MULTISCALE MODELING AND MACHINE LEARNING STUDIES OF THE DIFFUSION OF SILICON AND INTRINSIC DEFECTS IN III-V SEMICONDUCTORS

Abstract

Integrating III-V semiconductors into next-generation silicon-based processing is a promising alternative being considered as a route to faster and more energyefficient electronic devices. These III-V materials will be doped, typically with Si as a dopant. However, dopant activation remains an issue, compounded by the fact that there is still insufficient knowledge of the ease and preferred mechanistic pathways by which dopants, like Si, become activated within the III-V matrix.
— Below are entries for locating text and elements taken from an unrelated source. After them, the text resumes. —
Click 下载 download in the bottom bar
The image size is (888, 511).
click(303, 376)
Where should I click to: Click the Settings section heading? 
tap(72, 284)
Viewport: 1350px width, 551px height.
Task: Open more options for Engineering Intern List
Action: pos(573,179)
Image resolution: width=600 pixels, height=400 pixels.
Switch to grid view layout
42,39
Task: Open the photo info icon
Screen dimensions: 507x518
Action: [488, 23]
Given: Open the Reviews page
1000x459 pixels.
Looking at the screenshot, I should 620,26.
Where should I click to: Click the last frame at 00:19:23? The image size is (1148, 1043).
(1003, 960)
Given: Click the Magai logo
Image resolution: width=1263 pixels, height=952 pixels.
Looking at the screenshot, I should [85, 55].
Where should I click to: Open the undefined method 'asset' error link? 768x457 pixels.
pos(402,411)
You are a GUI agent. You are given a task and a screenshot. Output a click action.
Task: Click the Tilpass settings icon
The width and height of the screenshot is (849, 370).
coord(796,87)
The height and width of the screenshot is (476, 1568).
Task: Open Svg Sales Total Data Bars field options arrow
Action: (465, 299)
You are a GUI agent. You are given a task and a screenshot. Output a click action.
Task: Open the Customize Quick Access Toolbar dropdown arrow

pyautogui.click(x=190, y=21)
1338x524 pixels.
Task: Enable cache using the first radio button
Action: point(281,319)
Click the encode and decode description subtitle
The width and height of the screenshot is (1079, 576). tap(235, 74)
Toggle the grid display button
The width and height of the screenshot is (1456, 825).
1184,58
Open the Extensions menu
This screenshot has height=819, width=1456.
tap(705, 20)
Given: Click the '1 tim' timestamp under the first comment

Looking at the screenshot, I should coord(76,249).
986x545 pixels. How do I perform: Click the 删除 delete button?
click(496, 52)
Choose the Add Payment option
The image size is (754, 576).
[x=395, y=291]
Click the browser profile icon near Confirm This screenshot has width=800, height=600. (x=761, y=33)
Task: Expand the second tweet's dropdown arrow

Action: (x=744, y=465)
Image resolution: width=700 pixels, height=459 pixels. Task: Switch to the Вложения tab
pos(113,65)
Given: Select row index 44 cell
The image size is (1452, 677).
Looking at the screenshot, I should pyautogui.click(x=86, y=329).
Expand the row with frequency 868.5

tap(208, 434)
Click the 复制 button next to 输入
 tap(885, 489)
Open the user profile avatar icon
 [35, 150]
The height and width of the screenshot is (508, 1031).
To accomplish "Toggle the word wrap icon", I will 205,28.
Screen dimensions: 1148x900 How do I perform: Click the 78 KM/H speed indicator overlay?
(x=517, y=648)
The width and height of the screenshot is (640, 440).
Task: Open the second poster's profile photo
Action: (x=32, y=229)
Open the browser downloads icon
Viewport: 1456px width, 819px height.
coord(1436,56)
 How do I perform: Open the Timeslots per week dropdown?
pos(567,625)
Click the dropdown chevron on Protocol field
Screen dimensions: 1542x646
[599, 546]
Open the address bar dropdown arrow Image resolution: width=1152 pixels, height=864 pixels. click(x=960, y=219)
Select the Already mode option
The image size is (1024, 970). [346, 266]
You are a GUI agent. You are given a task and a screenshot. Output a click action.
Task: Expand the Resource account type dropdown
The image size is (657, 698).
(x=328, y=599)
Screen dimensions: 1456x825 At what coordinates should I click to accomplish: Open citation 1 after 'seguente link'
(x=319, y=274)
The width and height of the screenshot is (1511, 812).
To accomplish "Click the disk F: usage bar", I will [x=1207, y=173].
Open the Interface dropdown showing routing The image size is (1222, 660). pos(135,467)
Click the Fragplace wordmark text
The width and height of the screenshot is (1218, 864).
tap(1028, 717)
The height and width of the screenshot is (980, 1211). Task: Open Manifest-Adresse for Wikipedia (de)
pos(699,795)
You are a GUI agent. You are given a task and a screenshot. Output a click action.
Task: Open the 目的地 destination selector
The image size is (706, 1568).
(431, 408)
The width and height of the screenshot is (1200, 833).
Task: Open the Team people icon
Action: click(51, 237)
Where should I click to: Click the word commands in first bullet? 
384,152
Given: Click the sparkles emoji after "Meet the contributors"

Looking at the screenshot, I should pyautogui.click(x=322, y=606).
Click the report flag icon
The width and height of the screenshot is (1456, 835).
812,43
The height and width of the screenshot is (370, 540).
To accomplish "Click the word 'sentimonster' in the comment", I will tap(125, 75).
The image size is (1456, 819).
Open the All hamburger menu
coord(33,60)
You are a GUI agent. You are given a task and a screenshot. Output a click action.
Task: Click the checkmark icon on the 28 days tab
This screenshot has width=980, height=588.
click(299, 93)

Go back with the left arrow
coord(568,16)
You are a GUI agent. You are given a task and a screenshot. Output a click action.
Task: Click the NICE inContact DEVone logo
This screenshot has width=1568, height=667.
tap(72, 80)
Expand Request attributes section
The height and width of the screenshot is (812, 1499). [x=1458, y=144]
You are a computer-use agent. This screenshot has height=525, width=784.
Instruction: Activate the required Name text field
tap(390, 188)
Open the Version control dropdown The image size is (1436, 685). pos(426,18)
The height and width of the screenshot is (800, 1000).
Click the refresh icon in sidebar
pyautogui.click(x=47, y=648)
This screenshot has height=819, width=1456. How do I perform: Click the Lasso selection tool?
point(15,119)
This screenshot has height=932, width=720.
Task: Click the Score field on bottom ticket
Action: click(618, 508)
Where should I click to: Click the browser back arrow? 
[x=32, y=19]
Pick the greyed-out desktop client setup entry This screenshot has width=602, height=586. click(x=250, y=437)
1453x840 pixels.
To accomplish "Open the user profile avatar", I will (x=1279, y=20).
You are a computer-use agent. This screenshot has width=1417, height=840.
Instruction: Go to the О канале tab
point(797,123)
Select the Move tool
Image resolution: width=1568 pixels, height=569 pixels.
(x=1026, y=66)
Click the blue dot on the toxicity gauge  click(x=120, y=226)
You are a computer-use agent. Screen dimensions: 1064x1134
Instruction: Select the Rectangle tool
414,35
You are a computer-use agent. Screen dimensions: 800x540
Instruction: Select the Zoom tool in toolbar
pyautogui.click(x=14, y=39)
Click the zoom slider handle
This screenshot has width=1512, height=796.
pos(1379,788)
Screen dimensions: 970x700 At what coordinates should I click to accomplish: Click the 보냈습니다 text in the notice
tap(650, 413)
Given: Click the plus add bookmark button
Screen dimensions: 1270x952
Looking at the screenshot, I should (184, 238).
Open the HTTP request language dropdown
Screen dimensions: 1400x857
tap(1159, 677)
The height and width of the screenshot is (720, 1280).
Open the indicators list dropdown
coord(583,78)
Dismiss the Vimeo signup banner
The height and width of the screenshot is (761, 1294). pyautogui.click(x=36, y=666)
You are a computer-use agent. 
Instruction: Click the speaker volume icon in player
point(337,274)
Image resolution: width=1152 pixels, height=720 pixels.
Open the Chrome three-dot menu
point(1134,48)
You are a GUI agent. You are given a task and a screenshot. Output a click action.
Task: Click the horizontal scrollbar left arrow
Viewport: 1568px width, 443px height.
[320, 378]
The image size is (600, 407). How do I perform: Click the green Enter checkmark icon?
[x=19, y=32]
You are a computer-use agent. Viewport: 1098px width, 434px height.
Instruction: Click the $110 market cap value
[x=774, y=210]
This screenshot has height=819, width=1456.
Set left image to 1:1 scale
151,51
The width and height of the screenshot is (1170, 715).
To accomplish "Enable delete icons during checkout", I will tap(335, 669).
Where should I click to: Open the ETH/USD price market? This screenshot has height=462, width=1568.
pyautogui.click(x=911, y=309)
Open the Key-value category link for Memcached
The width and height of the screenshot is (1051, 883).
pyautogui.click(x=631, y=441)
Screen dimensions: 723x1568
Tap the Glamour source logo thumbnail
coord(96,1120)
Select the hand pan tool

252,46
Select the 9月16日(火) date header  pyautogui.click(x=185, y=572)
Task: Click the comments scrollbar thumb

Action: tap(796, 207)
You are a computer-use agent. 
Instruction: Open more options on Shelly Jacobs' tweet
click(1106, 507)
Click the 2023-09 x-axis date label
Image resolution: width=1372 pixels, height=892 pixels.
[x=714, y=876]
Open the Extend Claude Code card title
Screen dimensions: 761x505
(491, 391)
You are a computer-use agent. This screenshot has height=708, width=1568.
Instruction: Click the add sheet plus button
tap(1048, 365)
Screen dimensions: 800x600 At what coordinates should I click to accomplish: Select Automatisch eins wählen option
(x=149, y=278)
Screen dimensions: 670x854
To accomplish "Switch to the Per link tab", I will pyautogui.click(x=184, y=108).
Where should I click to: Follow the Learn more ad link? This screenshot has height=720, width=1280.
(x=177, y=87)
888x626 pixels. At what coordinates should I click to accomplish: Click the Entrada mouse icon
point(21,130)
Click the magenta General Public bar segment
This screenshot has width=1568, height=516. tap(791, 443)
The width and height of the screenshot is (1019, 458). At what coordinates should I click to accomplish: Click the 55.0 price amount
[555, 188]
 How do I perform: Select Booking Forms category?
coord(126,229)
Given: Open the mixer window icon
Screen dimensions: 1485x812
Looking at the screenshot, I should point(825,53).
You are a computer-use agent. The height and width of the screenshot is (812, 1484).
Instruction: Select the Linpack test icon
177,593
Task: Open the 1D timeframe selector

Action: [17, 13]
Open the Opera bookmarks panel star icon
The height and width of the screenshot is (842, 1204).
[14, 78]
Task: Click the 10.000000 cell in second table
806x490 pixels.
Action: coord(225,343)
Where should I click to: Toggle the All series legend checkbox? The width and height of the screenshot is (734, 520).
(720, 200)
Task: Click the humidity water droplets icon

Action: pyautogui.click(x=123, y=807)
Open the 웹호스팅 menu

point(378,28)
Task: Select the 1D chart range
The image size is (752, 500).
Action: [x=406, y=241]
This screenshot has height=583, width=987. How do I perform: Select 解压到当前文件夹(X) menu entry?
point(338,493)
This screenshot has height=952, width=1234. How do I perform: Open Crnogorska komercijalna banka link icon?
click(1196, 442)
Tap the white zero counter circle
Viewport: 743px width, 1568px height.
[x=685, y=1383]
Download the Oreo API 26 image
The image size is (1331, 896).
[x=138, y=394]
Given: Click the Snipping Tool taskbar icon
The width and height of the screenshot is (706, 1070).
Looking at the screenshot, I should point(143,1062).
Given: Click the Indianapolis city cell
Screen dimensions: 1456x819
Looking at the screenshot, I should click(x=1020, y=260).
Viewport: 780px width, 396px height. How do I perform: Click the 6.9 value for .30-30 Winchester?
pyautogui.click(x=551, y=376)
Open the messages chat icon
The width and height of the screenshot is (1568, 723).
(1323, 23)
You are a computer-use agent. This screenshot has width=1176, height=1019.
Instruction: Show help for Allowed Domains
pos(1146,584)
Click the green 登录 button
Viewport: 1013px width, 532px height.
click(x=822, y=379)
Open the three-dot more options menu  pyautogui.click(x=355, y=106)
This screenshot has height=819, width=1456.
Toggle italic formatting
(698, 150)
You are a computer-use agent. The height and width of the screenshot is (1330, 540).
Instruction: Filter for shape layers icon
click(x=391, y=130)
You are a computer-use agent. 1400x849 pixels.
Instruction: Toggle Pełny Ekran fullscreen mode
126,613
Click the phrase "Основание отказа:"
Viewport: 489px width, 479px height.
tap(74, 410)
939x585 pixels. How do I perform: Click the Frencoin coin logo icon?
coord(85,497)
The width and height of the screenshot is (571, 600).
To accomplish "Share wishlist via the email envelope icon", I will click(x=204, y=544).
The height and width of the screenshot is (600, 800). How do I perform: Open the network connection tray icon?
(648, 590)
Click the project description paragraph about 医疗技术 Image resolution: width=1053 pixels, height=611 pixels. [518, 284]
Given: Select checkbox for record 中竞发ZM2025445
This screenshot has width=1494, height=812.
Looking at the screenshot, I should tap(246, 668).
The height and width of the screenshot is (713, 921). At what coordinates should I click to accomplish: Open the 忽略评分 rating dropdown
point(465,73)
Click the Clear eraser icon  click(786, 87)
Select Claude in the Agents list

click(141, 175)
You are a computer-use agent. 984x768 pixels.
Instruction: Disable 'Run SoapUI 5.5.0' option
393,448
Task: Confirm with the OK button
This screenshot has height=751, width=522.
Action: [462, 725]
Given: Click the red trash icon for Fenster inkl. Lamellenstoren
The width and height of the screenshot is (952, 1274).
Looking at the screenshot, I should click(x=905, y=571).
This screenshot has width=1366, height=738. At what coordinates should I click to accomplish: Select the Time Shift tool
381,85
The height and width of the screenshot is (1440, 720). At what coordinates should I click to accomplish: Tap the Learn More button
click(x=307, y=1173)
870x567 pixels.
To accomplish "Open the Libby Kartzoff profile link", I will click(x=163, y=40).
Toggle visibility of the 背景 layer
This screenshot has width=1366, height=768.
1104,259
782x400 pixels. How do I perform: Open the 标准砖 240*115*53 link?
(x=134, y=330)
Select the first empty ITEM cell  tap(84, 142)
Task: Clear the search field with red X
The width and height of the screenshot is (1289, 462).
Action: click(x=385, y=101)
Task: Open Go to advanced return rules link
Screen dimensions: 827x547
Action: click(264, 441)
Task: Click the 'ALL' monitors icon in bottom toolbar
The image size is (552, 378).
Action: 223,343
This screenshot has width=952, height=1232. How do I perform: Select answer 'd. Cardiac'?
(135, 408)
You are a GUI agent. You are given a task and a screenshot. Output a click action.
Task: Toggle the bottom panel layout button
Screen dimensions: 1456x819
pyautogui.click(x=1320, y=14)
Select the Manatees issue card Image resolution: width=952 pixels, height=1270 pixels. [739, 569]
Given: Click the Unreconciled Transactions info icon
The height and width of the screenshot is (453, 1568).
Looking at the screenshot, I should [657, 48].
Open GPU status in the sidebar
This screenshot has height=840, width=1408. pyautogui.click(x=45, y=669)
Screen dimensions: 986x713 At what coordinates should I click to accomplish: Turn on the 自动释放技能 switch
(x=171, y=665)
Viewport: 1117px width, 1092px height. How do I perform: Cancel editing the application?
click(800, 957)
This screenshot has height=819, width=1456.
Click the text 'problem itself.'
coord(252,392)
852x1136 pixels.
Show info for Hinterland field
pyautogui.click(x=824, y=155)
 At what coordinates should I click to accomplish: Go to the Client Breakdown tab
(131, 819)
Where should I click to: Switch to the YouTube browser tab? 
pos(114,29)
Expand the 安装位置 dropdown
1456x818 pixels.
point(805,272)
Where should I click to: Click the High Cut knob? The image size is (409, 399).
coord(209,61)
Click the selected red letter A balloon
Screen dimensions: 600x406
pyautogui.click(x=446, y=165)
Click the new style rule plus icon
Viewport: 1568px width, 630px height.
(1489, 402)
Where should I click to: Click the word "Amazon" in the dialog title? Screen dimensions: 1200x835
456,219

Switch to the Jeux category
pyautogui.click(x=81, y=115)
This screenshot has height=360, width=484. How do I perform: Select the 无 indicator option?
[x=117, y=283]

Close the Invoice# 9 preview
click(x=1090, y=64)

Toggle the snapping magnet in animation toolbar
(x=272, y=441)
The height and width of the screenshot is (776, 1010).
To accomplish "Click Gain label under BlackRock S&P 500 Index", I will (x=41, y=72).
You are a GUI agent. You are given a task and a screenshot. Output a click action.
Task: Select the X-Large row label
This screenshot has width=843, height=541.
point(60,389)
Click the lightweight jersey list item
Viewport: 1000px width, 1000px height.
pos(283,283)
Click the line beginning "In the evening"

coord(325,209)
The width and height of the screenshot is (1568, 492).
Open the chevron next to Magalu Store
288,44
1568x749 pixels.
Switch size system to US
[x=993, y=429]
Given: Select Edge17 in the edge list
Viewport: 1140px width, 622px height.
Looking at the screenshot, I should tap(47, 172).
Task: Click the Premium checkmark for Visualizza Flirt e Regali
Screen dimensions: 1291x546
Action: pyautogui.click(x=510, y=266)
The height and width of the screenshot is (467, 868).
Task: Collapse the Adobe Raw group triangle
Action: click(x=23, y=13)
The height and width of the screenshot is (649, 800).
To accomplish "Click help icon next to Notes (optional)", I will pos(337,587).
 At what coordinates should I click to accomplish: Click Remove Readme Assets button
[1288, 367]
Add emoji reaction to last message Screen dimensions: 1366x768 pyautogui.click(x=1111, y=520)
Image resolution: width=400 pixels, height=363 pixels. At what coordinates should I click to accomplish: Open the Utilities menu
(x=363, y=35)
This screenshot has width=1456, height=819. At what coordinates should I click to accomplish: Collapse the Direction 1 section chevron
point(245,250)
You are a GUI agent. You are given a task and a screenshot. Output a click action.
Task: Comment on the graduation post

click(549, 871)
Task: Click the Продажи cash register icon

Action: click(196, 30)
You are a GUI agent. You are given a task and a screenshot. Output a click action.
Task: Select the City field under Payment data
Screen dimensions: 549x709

Using Density Functional Theory (DFT) and Nudge Elastic Band (NEB) calculations, we have determined many of these critically important properties, namely, the energy barriers associated with the diffusion of both intrinsic point defects and silicon impurities in prototypical III-V materials, here Zinc Blende GaAs, InAs and the CuAuI-ordered ternary In0.5Ga0.5As. Refuting assumptions in the current literature that the enhanced diffusion can be attributed primarily to an increase in vacancies, vacancy-assisted diffusion of isolated Si atoms was found to be an unfavorable mechanism for this group of semiconductor alloys. Our results show that new and highly mobile species that are created at high dopant concentration are instead responsible for the enhanced diffusion observed. Those new species include Si complexes such as Si-Si pairs and Si split interstitials which can move more easily within the crystal lattice. We use these DFT results to inform the development of a continuum model that addresses limitations in current models and shows great agreement with experimental results. We also develop a new method whereby machine learning in lieu of DFT, is used to predict forces during NEB simulations. This new method allows to compute transition pathways at a fraction of the cost while maintaining reasonable accuracy compared to the traditional DFT approach.